The de-emphasis of competitive grades and a final number means that ungrading has a lot of potential to help with assessment and GAI. As I’ve written previously, there are many reasons students cheat: academic pressure and the need to perform are among them.

Emily Pitts Donahue, Associate Director of Instructional Support at University of Mississippi, and her students Abi and Trey explore the benefits and challenges of ungrading in the context of GAI on Pitts Donahue’s substack. Their story reveals the double-edged sword of GAI in assessment: something most of us are pretty familiar with by now. On one hand, GAI tools like ChatGPT can serve as learning aids, especially in assisting writing skills among students. On the other hand, these very tools can tempt students to circumvent the learning by outsourcing their thinking and writing tasks to AI.

Pitts Donahue labels an entrenched focus on grades as one of the core underlying issues driving students to engage in academic dishonesty. When the primary aim of education shifts towards attaining higher grades rather than gaining knowledge and honing skills, students are more likely to turn to GAI for completing their assignments. This grade-centric outlook not only undervalues the learning journey but also undermines the educational goals. It’s in this scenario that ungrading emerges as a potential antidote to the GAI-induced challenges in assessment.

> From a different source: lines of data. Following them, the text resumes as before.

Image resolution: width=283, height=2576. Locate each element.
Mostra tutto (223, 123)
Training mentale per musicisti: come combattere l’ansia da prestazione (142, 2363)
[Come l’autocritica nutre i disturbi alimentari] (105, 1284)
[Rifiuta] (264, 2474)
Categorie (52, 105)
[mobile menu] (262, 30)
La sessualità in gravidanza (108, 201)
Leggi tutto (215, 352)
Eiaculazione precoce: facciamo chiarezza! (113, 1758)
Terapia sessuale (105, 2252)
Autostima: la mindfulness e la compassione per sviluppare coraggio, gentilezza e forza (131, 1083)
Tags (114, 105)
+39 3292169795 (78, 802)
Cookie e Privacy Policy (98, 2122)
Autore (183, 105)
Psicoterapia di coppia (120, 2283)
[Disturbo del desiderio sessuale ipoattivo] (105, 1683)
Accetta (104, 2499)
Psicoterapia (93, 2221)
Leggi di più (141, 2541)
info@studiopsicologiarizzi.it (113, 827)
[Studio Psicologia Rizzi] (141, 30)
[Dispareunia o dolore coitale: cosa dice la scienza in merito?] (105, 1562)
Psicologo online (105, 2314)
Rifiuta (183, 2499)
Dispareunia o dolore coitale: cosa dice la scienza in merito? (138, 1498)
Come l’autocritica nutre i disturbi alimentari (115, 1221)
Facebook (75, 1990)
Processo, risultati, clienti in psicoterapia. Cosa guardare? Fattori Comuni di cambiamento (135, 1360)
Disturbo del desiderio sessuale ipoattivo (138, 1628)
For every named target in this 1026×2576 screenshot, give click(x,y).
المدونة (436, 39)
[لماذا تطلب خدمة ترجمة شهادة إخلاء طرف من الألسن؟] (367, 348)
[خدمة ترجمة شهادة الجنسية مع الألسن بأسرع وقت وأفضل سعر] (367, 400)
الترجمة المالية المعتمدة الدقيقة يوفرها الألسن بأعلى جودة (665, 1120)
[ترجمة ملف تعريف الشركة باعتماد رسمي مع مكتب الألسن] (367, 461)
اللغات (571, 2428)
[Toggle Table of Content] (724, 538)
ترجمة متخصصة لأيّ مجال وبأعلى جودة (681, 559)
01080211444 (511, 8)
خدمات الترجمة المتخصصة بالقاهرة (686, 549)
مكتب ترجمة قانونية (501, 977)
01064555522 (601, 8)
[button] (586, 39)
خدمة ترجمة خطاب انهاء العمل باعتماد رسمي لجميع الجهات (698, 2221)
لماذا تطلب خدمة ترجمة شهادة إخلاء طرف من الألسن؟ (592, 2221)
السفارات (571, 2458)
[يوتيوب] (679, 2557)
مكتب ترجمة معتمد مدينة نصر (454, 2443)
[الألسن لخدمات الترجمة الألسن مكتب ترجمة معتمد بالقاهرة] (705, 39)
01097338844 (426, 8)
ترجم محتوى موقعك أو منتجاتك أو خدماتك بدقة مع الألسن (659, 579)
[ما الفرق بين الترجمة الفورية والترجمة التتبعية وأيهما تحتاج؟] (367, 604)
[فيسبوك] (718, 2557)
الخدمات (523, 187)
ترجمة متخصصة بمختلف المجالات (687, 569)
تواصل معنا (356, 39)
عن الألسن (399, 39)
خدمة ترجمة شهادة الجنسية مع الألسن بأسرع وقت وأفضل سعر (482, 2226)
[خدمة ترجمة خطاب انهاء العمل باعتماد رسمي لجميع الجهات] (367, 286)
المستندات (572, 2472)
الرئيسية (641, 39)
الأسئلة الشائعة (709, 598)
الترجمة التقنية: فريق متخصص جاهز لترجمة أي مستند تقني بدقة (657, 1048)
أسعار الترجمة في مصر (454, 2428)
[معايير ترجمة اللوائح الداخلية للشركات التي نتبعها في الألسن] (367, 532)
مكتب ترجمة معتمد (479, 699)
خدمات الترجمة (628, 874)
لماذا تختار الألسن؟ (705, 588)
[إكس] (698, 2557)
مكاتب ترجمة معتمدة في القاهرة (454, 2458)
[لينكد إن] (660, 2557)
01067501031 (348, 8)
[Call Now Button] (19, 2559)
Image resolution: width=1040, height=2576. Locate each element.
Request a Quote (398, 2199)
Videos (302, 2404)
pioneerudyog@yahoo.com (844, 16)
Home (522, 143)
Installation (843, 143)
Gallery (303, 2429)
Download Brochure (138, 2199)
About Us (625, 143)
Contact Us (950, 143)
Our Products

Pitts Donahue’s classroom experiment with ungrading showed a promising shift in students’ approach towards learning. By eschewing points or letter grades and instead providing extensive written feedback with opportunities for revision, the ungrading approach redirected the focus towards learning and improvement.

This also led to meaningful dialogues with students about the appropriate use of GAI in the learning process. When instances of misuse of GAI arose, they became springboards for discussing how such misuse impeded learning rather than just affecting grades. The shift from a product-centred to a process-centred assessment reinstated the value in the learning process and helped students to engage authentically with the material, without the temptation for misusing of GAI.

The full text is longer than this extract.